With the Reichstag behind her, German Chancellor Angela Merkel stated the coronavirus presented the greatest challenge to the nation since World War II in a moving Sunday address.
Just minutes later, it was revealed that she had been exposed to the virus after meeting a doctor two days earlier who had tested positive.
The pandemic has left political leaders around the world with the difficult task of cutting through the noise and fear.
PR professionals have praised Merkel's direct approach and clarity of message, something other national leaders, including Boris Johnson, Donald Trump and Australia's Scott Morrison, have been criticised for lacking.
Discussions about the most effective communications tools employed by governments to speak to their nations are ongoing, but speeches have become the principal currency of public life – and, unlike the British pound, they seem to be appreciating in value.
Paul Stallard, international MD of Berkeley Communications, said that comms from Germany's government had been “good at a time when the world stops to listen”.
“The team are happy with the communication from Angela Merkel so far, and comfortable with the approach she's taking," he said. "The hope is these clear lines of communication continue to stay open, and businesses and people feel like they're being supported.
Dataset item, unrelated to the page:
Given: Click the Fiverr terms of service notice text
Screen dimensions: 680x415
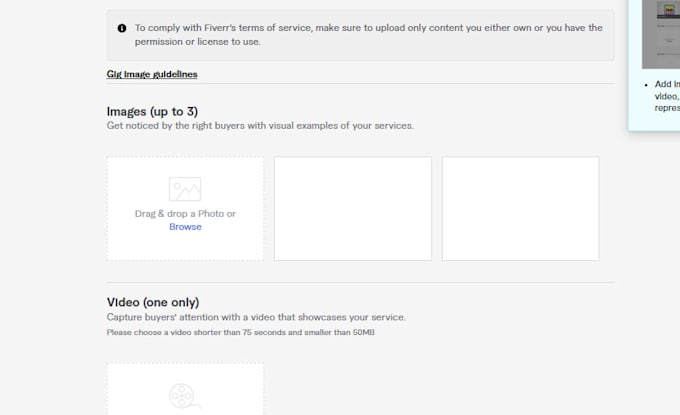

“The challenge, as they see it, is that Germany is a federal state, meaning that Merkel isn’t the only decision-maker. There are prime ministers for areas within Germany, such as Bavaria (Markus Söder), and this is where issues may arise in the near future if both parties don’t agree."
Katja Waldor, general manager at Ballou, said: “Everyone in Germany was waiting for Chancellor Merkel to give a statement or hold a speech about the virus. One could complain that it took a bit long until she finally did.
“The result was a great speech last Sunday, which was heard by 25 million people. Her speech was intense, vivid and emotional. She managed to give a speech that, for all its sobriety, conveyed that degree of emotion and drama that makes people feel addressed and made them change their minds and especially their behaviour.”
Little Red's DACH territory manager, Lilith Bussfeld, added: “I think Angela Merkel has a really direct and open approach, which I really value and think is the best way for the country.”
German workplace culture
Bussfeld said she thought it was more difficult for Germans to adjust to the current ‘working from home’ culture than it is for people in other countries. Employees have the right to decline working from home, unlike in the UK, and employers can’t force people to use their private home as a workspace.
“Of course, all editorial meetings are still happening digitally and, given the fact that home working is on the agenda globally, any relevant stories or products that focus on home working are also of interest," she added.
“This is a perfect opportunity for brands to utilise strong lifestyle shots to gain large features, as all in-house shoots have been cancelled for the foreseeable future. These pages still need to be filled, so the press are desperate for strong lifestyle images which fit the bill.”
Waldor said the challenge for agencies would be to maintain productivity while working remotely.
“It's a diversified landscape in terms of industries, and spread out in terms of location, too. Working in and with tech, and using most of our clients' tools ourselves, we were relatively well-positioned to move the whole team to work remotely.
“That may not hold true for less digitised legacy enterprises in the Mittelstand, where many teams currently scramble to uphold productivity.”
Stallard added: “The whole industry has quickly moved from a ‘business as usual’ mindset to a mode of high alert. People are scrambling to adapt their business strategies and economic factors are evolving rapidly.
“Ballou serves clients across various tech verticals and many are b2b software companies, which are often more resilient in times of crisis, especially with an increasing demand for remote working.
"We are certainly seeing a drop in new business, however. Companies are cautious about costs they see as non-essential and are reluctant to make new investments right now.”